De kantonrechter zal het verzoek van [belanghebbende] om [verzoeksters] in de proceskosten te veroordelen afwijzen. Het staat [belanghebbende] weliswaar vrij om zich als schuldeiser van de nalatenschap van erflaatster tot [verzoeksters] te wenden om zijn vordering te verhalen, maar het staat [verzoeksters] vervolgens ook vrij om zich tot de kantonrechter te wenden om verhaal op hun privévermogen te voorkomen.

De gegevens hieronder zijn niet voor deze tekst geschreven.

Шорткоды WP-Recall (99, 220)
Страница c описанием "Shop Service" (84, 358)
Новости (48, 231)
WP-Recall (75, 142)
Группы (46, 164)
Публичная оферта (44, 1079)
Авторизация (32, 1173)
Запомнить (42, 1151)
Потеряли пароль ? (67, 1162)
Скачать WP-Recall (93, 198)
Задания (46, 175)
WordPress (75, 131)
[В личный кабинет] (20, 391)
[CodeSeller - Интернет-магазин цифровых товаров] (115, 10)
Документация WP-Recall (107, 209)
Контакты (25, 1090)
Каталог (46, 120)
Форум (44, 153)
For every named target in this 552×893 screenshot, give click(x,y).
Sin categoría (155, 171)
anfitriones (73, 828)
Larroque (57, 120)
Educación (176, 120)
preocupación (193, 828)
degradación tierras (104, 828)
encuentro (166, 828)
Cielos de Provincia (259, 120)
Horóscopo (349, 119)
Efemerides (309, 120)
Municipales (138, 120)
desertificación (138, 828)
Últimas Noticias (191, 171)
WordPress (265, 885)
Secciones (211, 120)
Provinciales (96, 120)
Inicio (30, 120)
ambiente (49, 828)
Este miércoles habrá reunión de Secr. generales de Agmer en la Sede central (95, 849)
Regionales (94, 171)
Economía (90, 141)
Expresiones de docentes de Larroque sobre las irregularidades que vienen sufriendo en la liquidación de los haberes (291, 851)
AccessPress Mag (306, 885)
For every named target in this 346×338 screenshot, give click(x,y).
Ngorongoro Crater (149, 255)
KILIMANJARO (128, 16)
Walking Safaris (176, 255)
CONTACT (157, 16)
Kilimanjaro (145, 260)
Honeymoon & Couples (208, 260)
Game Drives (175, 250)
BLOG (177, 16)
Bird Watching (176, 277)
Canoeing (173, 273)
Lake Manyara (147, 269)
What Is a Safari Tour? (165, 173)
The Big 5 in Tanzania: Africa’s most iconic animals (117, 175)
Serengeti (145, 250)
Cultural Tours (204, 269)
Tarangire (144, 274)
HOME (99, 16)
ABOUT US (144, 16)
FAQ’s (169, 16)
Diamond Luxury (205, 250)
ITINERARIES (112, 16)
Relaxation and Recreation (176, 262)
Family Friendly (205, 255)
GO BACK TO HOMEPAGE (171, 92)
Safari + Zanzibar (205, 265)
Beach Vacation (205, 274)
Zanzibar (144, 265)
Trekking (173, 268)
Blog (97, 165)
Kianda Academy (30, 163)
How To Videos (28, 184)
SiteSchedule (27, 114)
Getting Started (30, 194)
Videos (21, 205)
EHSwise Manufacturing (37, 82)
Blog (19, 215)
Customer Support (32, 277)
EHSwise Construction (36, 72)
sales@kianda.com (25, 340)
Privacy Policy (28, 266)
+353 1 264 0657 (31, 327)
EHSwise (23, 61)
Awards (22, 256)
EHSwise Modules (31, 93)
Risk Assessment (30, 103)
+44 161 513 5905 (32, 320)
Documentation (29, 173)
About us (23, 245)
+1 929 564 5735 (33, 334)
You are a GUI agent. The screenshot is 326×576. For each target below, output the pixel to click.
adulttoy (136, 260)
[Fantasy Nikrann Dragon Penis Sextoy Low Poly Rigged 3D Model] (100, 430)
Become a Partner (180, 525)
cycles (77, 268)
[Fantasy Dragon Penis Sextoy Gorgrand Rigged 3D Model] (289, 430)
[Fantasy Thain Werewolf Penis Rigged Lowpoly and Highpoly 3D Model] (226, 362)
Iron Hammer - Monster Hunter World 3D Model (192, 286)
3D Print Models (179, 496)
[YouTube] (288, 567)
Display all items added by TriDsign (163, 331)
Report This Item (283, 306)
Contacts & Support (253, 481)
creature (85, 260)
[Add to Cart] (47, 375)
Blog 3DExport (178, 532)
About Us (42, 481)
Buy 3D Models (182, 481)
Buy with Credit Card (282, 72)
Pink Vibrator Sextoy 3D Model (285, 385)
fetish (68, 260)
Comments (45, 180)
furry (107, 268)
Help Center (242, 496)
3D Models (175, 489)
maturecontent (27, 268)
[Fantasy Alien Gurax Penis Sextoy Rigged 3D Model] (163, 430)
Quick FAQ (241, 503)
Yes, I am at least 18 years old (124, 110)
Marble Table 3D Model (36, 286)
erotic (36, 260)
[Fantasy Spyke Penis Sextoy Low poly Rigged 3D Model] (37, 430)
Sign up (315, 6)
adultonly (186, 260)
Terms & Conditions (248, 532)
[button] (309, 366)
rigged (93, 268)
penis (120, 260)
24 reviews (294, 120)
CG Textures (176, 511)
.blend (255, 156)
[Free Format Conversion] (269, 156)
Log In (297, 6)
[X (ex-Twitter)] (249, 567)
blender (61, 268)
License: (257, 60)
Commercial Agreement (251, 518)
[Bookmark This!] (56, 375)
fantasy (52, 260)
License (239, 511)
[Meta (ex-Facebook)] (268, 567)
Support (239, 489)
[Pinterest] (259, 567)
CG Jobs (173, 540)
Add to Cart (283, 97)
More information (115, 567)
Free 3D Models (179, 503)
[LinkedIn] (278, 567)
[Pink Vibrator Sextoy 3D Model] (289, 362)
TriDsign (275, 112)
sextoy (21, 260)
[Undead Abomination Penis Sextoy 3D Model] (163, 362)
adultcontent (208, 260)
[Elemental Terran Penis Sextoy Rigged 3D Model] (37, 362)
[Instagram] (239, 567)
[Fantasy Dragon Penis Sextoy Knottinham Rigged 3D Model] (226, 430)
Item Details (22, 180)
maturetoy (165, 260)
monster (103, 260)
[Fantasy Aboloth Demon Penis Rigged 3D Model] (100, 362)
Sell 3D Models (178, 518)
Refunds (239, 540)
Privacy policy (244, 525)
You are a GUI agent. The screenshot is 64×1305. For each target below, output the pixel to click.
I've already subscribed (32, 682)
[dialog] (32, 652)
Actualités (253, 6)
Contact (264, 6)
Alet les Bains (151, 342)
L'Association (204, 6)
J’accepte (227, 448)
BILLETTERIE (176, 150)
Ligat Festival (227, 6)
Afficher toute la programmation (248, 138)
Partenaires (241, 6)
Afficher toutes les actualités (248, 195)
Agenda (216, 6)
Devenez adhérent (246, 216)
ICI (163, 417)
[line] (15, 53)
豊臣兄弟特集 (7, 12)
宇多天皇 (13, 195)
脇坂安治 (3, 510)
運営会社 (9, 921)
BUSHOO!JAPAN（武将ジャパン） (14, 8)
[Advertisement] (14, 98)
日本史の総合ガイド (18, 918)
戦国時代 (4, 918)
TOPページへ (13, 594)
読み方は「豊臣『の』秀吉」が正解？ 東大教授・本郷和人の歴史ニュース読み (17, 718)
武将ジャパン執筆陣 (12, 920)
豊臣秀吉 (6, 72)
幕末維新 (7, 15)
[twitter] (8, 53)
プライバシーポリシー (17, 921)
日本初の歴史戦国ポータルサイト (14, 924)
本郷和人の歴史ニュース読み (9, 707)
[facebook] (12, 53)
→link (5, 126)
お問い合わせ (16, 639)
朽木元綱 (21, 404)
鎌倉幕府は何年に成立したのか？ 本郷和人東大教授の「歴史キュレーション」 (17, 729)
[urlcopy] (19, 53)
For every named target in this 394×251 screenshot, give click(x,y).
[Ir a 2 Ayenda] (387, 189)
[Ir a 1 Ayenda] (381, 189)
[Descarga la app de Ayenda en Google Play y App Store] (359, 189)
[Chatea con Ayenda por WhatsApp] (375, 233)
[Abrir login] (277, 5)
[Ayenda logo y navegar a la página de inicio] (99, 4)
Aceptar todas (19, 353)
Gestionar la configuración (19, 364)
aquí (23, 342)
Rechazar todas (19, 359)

Als [belanghebbende] eerder met zijn vorderingen was gekomen, wat hij had kunnen doen omdat hij goed contact had met [verzoeksters], in ieder geval tot het overlijden van erflaatster, dan waren de vorderingen bij [verzoeksters] bekend en hadden zij deze mee kunnen nemen in hun keuze om de nalatenschap zuiver te aanvaarden. [belanghebbende] heeft echter ervoor gekozen om 2,5 jaar te wachten met het opwerpen van zijn vordering, zodat de kantonrechter in dit geval van oordeel is dat hij zijn eigen proceskosten moet dragen en wordt zijn verzoek afgewezen. [verzoeksters] hebben niet om een proceskostenveroordeling verzocht, zodat zij ook hun eigen kosten moeten dragen.

6..De beslissing

De kantonrechter:
ontheft [verzoeksters] van hun verplichting om de schuld uit hoofde van de vordering van [belanghebbende] op de nalatenschap van erflaatster wat betreft de kosten van levensonderhoud van erflaatster – voor zover deze in rechte komt vast te staan – uit hun eigen vermogen te voldoen voor zover deze niet uit hetgeen zij krachtens erfrecht uit de nalatenschap van erflaatster hebben verkregen, voldaan kan worden;
verklaart deze beschikking uitvoerbaar bij voorraad;
wijst af het meer of anders verzochte.
Deze beschikking is gegeven door mr. C. van Steenderen-Koornneef en uitgesproken ter openbare terechtzitting.